An electrochemical cell is a device converting the sum of potentials across a series of electrochemical interfaces into a measurable voltage between the external leads connected to the electrodes. This is very far from the geometry of the periodic model systems used in electronic structure calculation of condensed phases. A further fundamental complication is that electrostatic potentials across interfaces between phases of different composition are not accessible to direct experimental determination. What is measured are work functions. Trasatti has shown how cell voltage can be resolved in a sum of absolute single electrode potentials consisting of free energies for transfer to vacuum and contact potentials across electrode-electrolyte junctions. This talk starts out with a brief review of how the Trasatti scheme has been implemented in the computation of the potential of uncharged ideally polarizable electrodes (no electron transfer between metal and bulk solution). The particular challenge for us was to do this the Car-Parrinello way treating metal electrode and the molecular electrolyte at the same level of DFT based electronic structure calculation. We also rather want to avoid introducing explicit vacuum interfaces which are after all not a functional part of an electrochemical cell[1]. This worked out rather well[2]. We then continue with outlining the much more demanding task of computing the potential of charged (electrified) interfaces again keeping a fully atomistic electronic and statistical mechanical description of the electrolyte. This is work in progress. There remain a number of difficult issues to be resolved which we will try to explain.
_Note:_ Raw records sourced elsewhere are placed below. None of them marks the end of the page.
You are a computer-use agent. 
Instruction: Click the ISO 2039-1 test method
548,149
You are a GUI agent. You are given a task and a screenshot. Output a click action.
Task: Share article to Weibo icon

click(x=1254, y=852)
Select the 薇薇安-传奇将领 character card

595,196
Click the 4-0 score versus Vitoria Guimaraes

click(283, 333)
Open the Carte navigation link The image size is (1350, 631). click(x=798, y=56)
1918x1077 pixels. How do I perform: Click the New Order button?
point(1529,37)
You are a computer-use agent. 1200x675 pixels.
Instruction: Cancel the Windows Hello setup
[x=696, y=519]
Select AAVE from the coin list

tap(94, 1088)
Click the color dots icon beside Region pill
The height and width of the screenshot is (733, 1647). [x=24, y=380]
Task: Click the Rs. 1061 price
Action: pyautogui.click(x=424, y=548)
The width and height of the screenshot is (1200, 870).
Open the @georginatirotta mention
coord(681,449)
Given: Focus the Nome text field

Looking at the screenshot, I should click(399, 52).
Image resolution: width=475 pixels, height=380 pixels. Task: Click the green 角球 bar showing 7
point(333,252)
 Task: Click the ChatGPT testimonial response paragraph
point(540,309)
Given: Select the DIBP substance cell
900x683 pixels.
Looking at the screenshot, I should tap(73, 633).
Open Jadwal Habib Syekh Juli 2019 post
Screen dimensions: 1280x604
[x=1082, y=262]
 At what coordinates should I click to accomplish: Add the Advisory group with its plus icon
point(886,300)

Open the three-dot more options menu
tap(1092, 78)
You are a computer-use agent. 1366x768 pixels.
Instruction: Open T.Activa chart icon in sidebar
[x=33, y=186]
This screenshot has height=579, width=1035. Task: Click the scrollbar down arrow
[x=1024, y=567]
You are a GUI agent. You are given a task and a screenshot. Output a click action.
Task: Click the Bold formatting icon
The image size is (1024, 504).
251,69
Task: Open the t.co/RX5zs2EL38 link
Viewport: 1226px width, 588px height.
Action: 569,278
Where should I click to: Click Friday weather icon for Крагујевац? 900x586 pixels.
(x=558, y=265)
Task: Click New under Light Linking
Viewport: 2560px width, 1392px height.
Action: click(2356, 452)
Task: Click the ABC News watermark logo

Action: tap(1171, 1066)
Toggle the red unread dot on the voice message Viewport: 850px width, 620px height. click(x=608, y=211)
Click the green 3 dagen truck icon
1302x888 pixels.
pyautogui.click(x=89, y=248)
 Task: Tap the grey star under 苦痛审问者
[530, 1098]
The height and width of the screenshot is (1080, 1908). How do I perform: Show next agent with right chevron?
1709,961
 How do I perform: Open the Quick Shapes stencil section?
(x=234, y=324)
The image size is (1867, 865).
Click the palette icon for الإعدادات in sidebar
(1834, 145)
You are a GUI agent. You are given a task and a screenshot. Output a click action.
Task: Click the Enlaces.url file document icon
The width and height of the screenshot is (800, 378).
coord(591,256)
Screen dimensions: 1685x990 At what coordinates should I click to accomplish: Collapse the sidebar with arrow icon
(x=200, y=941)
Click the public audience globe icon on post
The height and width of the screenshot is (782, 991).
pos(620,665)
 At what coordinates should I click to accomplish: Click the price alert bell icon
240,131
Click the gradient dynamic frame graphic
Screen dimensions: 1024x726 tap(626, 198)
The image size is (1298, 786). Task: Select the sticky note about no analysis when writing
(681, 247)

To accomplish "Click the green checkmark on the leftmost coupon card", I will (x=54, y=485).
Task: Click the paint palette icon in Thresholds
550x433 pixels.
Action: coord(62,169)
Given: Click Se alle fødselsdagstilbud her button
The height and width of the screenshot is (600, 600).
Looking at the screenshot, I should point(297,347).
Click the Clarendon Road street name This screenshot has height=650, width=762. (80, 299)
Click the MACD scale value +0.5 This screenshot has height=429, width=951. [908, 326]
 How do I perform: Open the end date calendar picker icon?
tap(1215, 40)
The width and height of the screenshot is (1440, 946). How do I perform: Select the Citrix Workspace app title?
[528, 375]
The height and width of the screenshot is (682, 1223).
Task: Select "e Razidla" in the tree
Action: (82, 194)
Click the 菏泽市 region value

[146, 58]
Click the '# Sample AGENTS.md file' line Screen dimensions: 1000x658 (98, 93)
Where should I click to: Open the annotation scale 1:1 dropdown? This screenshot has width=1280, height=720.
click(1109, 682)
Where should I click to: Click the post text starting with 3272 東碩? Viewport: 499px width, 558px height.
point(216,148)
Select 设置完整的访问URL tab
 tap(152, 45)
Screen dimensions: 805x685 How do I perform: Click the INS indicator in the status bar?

1. Jun Cheng and Michiel Sprik. “Alignment of electronic energy levels at electrochemical interfaces.” Physical Chemistry Chemical Physics 14.32 (2012): 11245-11267.
2. Jiabo Le, Marcella Iannuzzi, Angel Cuesta and Jun Cheng. “Determining potentials of zero charge of metal electrodes versus the standard hydrogen electrode from density-functional-theory-basedmolecular dynamics.” Physical review letters 119.1 (2017): 016801.